Within the records, which lines hold the string "agent"? Report each one by copying it.

Input START

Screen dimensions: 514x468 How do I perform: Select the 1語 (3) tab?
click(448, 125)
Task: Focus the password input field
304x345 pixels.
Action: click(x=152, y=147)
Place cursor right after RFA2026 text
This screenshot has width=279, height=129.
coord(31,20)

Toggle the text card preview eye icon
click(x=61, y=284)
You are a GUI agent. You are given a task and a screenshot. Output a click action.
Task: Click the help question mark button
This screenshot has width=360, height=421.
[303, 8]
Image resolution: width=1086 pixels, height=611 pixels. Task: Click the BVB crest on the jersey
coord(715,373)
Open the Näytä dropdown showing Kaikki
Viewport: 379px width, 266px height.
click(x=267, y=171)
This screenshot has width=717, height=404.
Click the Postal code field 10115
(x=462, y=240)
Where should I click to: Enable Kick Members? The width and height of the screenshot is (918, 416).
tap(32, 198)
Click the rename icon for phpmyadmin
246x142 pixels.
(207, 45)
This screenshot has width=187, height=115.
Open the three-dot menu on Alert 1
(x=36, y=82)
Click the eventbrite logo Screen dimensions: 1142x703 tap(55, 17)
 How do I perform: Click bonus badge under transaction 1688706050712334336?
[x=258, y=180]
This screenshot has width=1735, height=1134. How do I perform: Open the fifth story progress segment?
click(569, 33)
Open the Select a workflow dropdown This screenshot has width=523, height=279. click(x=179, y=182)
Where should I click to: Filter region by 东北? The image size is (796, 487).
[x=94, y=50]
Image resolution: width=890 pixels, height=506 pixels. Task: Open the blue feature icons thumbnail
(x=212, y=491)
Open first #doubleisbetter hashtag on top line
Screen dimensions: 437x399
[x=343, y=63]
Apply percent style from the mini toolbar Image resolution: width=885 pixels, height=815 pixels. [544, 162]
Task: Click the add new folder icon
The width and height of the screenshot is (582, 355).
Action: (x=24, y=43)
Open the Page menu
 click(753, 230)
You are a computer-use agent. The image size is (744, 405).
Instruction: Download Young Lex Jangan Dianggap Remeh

Input END

» The answer:
You are a GUI agent. You are given a task and a screenshot. Output a click action.
You are a computer-use agent. The image size is (744, 405).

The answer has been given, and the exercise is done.